[Date Prev][Date Next][Thread Prev][Thread Next][Date Index][Thread Index]

Re: computer-go: Learning from existing games



On Thu, 16 Jan 2003, Erik van der Werf wrote:

> Do you train on-line or in batch style (e.g., several games before a
> weight update)?
> 
> I think algorithms for faster weight update only work well with stable
> gradient information.
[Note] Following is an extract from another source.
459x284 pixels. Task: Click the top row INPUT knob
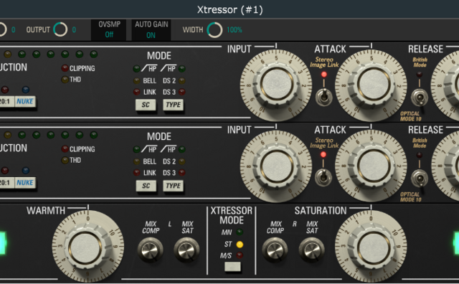coord(276,85)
On-line learning may not provide good enough
> gradient information.

One of the reasons why reinforcement learning is slow is that it is
*inherently* online in that what the network learns influences its
future actions, which in turn influence the data (board positions) it
is going to see and learn from.  Due to this feedback loop, batching
tends to make this kind of setup *less* stable - the opposite of what
happens when you're learning some fixed set of data.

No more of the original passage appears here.